Repository files navigation

transit_data_reports

Introduction

This repository provides a common place to store Livebook-based reports for Transit Data.

Setup

  1. Clone or download this repository.

  2. If you're on a Mac and haven't already installed XCode Command Line Tools (developers almost certainly have), do so now.

    Click for instructions
    1. Open the Terminal app: press +space and type "terminal", then hit enter.
    2. Type the following in your terminal: xcode-select --install. Hit enter.
    3. Follow the ensuing setup steps.
  3. Install Livebook, either through Poetry or the desktop app. (Desktop app recommended)

  4. Open Livebook.
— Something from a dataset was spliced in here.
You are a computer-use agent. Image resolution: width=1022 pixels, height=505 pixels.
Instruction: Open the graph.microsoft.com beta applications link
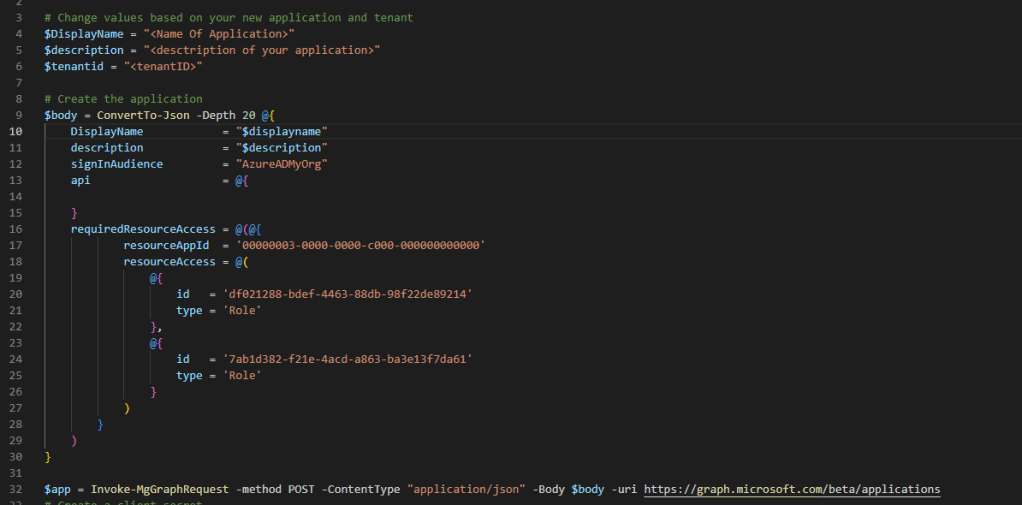[791, 489]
Create a Hub (or rename the default) to contain all of the MBTA / Transit Data reports.

  5. Add the report(s) you wish to run to a Hub.
    Make sure to open them in situ—they need to be located in the reports/ directory for certain code to work properly.

  6. Add secret(s) to the Hub.

Secrets

Livebook uses secrets to keep sensitive data out of code. These essentially take the place of environment variables (and in fact ultimately get accessed as environment variables in code). For right now, it is exclusively for AWS access, but if more services need to be accessed, this is where the API keys should be stored. The naming convention follows the pattern of SOME_SECRET_NAME resulting in an environment variable LB_SOME_SECRET_NAME in the code context.

You will most likely need to add AWS_ACCESS_KEY_ID and AWS_SECRET_ACCESS_KEY secrets at minimum.

To register and use a secret within Livebook:

  1. Go to your Hub. There should be a link to it in the left sidebar.
  2. Add the secret under the Secrets section on that page.
  3. Return to the notebook that needs access to the secret and click the 🔒 icon in the left sidebar.
    Toggle on the secret to give the notebook access.
  4. You can now read the secret in any code cell within that notebook, with:
    System.get_env("LB_#{name_you_gave_the_secret_in_hub}")

Development

Some of the logic for these reports is maintained in a mix project, as a sort of library.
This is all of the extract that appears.